Covid-19: MPs call on government to produce detailed plans for PPE in England
BMJ 2020; 370 doi: https://doi.org/10.1136/bmj.m2734 (Published 08 July 2020) Cite this as: BMJ 2020;370:m2734Read our latest coverage of the coronavirus pandemic
The government is failing to act with “sufficient urgency” in building up stocks of personal protective equipment (PPE) in England ahead of a potential second wave of covid-19, the parliamentary public spending watchdog has warned.
The Public Accounts Committee said in a report that it was “extremely concerned” by widely reported shortages of PPE faced by NHS and care workers during the covid-19 pandemic and that it was vital to prevent the same problems from happening again.1 MPs said they were not convinced that the current procurement process was robust enough and called on the government to produce clear plans about how to distribute equipment, particularly in the more fragmented care sector.
Meg Hillier, the committee chair, said, “The government conducted a large pandemic practice exercise in 2016 but failed to prepare. The previous committee warned on the lack of plans to ensure access to medicines and equipment in the social care sector in the event of a no deal Brexit, but, again, the government failed to prepare.
“There must be total focus now on where the problems were in procurement and supply in the first wave, and on eradicating them.”
The committee has called on the government to produce a detailed plan within two months outlining when it expects to have a predictable supply of stock and ready access to PPE supply in the NHS and care sectors. This should include details of who is responsible for the procurement and distribution of PPE across NHS and social care settings.
Blaming
The report comes soon after the prime minister, Boris Johnson, seemed to blame the owners of care homes for the high death toll from coronavirus in their properties. “Too many care homes didn’t really follow the procedures in the way that they could have,” he said on 6 July in Goole.

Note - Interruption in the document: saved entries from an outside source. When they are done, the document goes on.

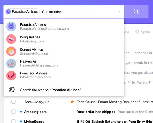Open the Your order has shipped email
153x123 pixels.
pyautogui.click(x=96, y=112)
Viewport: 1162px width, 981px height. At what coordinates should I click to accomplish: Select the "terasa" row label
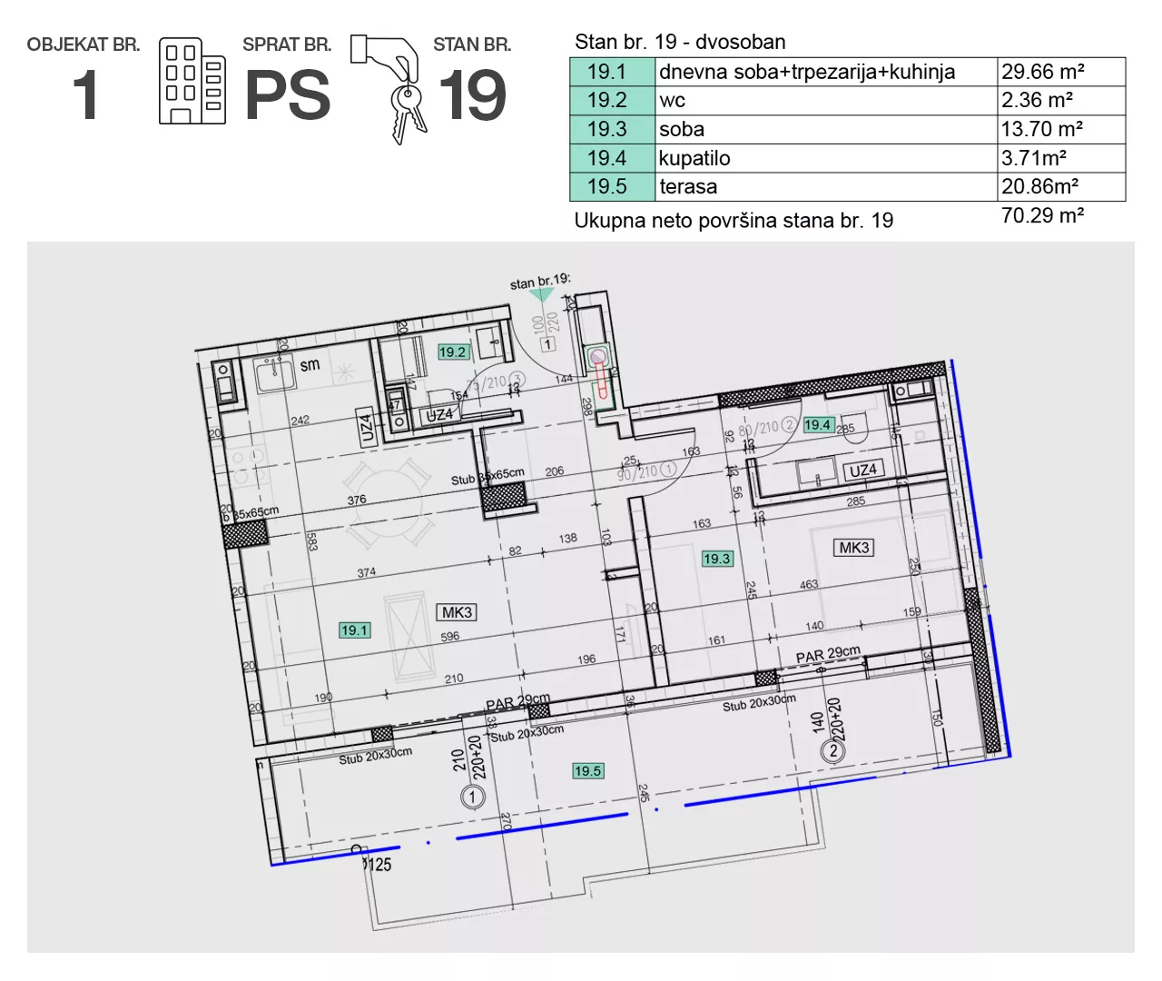(x=688, y=187)
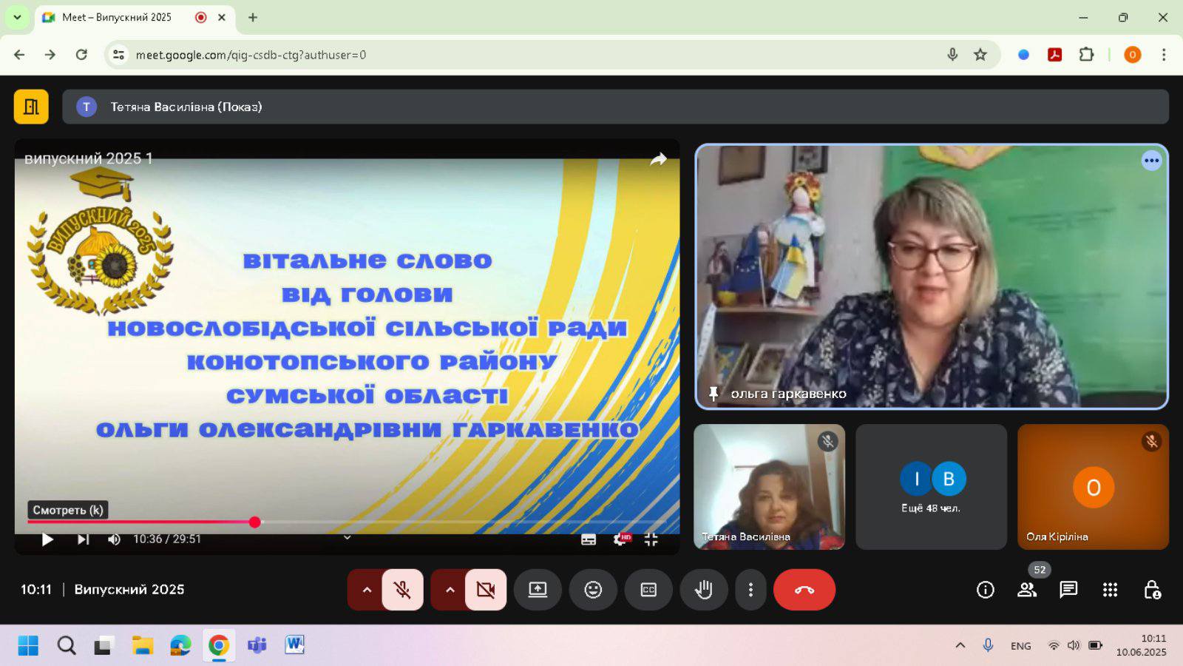Open a new browser tab
Viewport: 1183px width, 666px height.
point(253,17)
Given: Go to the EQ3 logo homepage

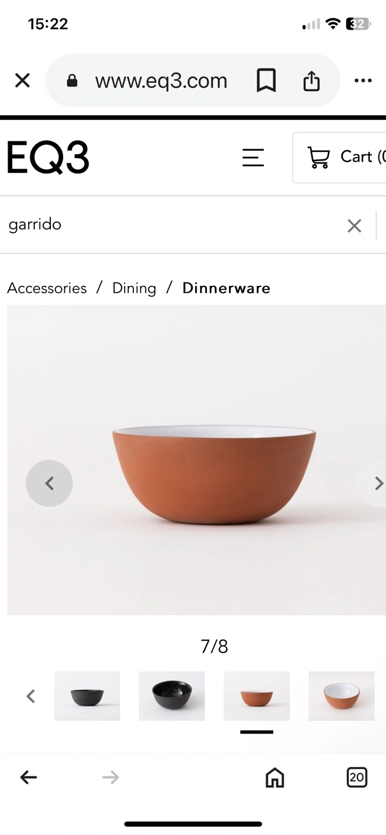Looking at the screenshot, I should point(48,158).
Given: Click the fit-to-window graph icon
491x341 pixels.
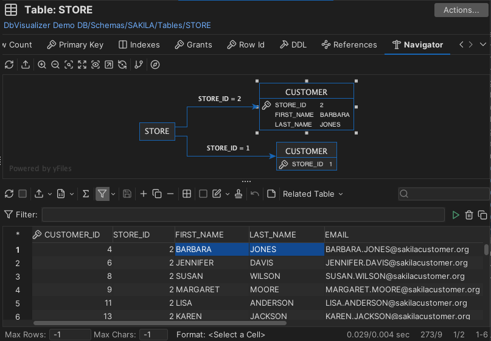Looking at the screenshot, I should click(x=82, y=65).
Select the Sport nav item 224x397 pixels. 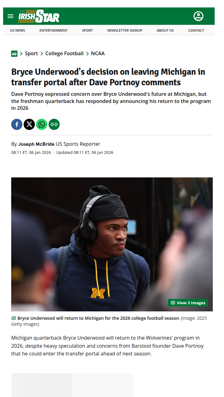tap(87, 30)
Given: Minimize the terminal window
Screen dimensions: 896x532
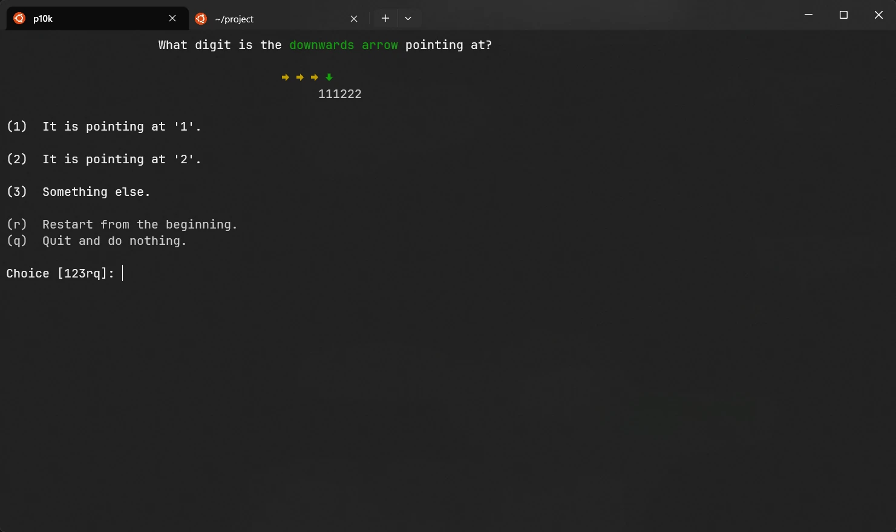Looking at the screenshot, I should tap(808, 15).
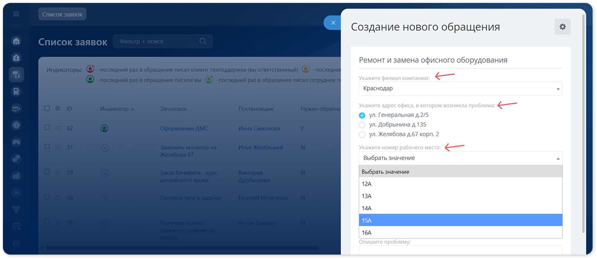Viewport: 597px width, 259px height.
Task: Open settings gear in the creation panel
Action: click(x=562, y=27)
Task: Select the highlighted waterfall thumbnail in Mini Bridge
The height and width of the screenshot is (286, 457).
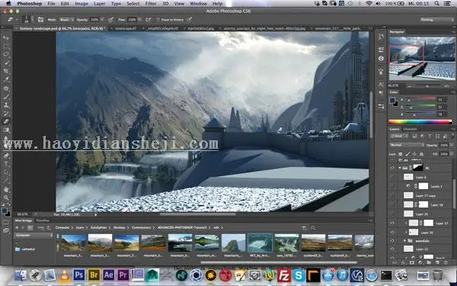Action: tap(260, 243)
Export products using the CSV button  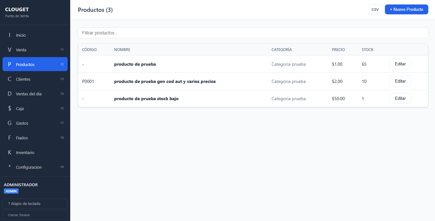375,9
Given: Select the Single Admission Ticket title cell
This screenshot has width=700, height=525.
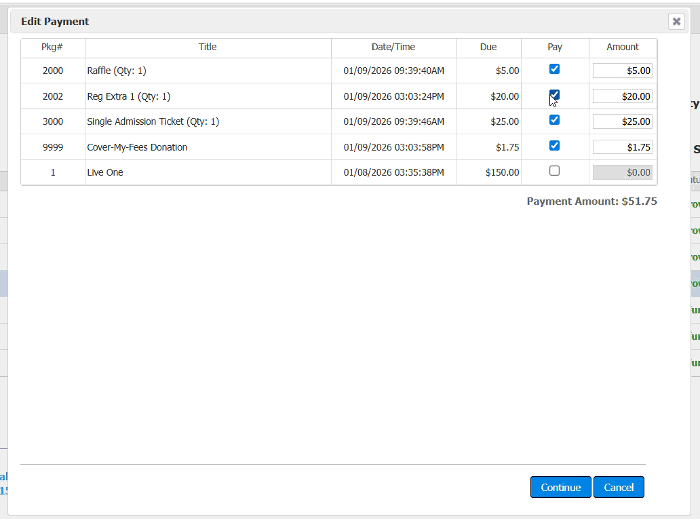Looking at the screenshot, I should [153, 121].
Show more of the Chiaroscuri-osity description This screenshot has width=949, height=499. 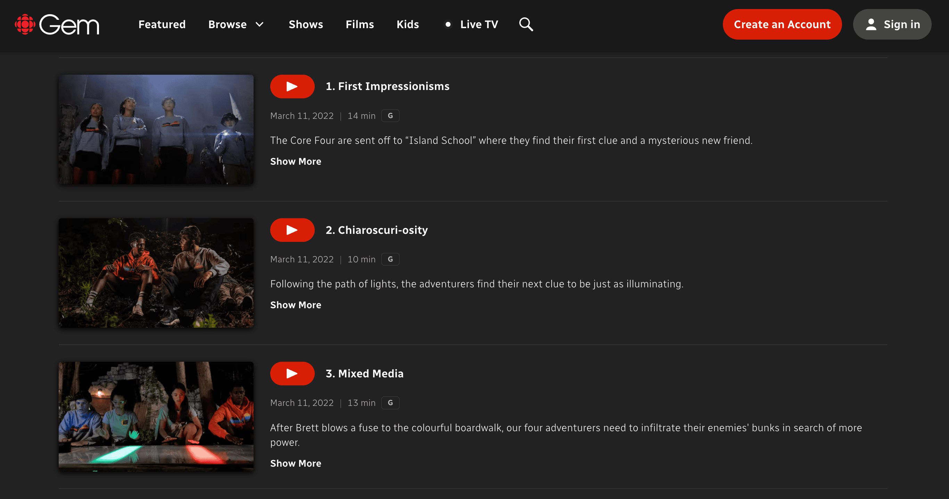pyautogui.click(x=295, y=305)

Almost 30 000 more care home residents in England and Wales died from 28 December 2019 to 12 June 2020 than during the same period a year earlier, latest figures from the Office for National Statistics showed. Of these deaths, 19 394 involved covid-19.2
Mark Adams, head of the charity Community Integrated Care, told BBC Radio 4’s Today programme on 7 July that Johnson’s comments were appalling. “I think we’re almost entering a Kafkaesque alternative reality where the government sets the rules, we follow them, they don’t like the results, they then deny setting the rules and blame the people that were trying to do their best,” said Adams.
He added that the social care system had had to source 90% of PPE itself since the crisis began. He said that staff and residents in social care had not been routinely tested for covid-19 until the end of May and, although this was now happening, they were crying out for weekly or twice weekly testing.
Vic Rayner, executive director of the National Care Forum, said that the prime minister’s comments were neither accurate nor welcome. She said, “Government guidance has come to the sector in stops and starts—with organisations grappling with over 100 pieces of additional guidance in the same number of days, much of which was not accompanied by an understanding of the operational implications of operating care services.”
The Public Accounts Committee had heard evidence from the Department of Health and Social Care that, before the coronavirus pandemic, national purchasing of PPE was about 35-40% of the total, with other purchasing done regionally or locally. The department had gone from supplying 240 trusts to trying to supply 50 000 customers in the health and social care sectors. Before the pandemic the department did not have a role in supplying PPE to private social care providers, said officials, and coordinating with so many different organisations was an enormous challenge.